[BioC] edgeR: glmLRT test
James W. MacDonald
jmacdon at uw.edu
Tue Mar 26 14:24:04 CET 2013
Hi KJ,
On 3/26/2013 6:31 AM, KJ Lim wrote:
> Dear Jim and community,
>
> I read the Limma User's Guide and read again the edgeR User's Guide.
>
> I believe the section 3.5 "Comparison both Between and Within
> Subjects" in the edgeR User's Guide is suitable to answer my
> question: Do phenotypes HS & LS have effect on the area (SW is control)?
>
> I constructed the design matrix as:
>
> > Phenotype <- factor(targets$phenotype, levels=c("HS", "LS"))
> > Area <- factor(targets$area, levels=c("SW","TZ"))
> > Tree <- gl(2,2, length=8)
>
> > design <- model.matrix(~Phenotype+Phenotype:Tree+Phenotype:Area)
>
> > colnames(design)
> [1] "(Intercept)" "PhenotypeLS" "PhenotypeHS:Tree2"
> [4] "PhenotypeLS:Tree2" "PhenotypeHS:AreaTZ" "PhenotypeLS:AreaTZ"
>
> Then carried out the Likelihood Ratio Test (LRT):
>
> >lrtHvsL <- glmLRT(fit, contrast=c(0,0,0,0,1,-1))
>
> > summary(decideTestsDGE(lrtHvsL))
> [,1]
> -1 1
> 0 27849
> 1 0
>
> Based on the LRT result, can I concluded that phenotypes HS & LS have
> NO effect on the area? If this is not the way, kindly please advice.
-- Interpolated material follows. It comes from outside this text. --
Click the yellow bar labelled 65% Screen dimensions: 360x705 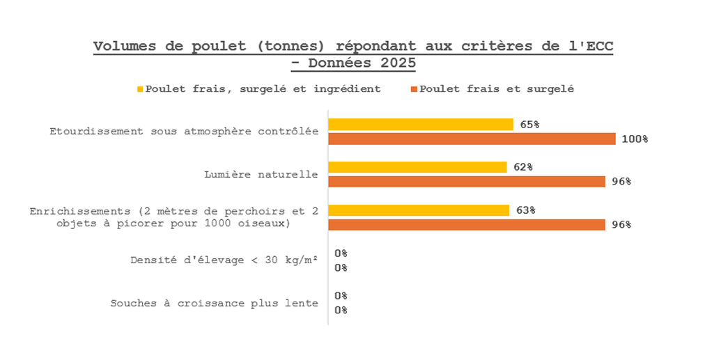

This brings us to a pedantic discussion of what a p-value means, what a
statistical test is actually testing, etc. This is in general boring for
non statisticians, but is a fairly critical point that people should
understand.
Without getting into the nuances (if interested, there was a recent
discussion on Simply Statistics; see point 4 here;
http://simplystatistics.org/2013/03/17/sunday-datastatistics-link-roundup-31713/),
when you are doing a statistical test you are only trying to reject the
null hypothesis, which in this case is that there is no interaction
between area and treatment. Failure to reject the null does not imply
the converse of proving the null true.
There are any number of reasons why you couldn't reject the null here.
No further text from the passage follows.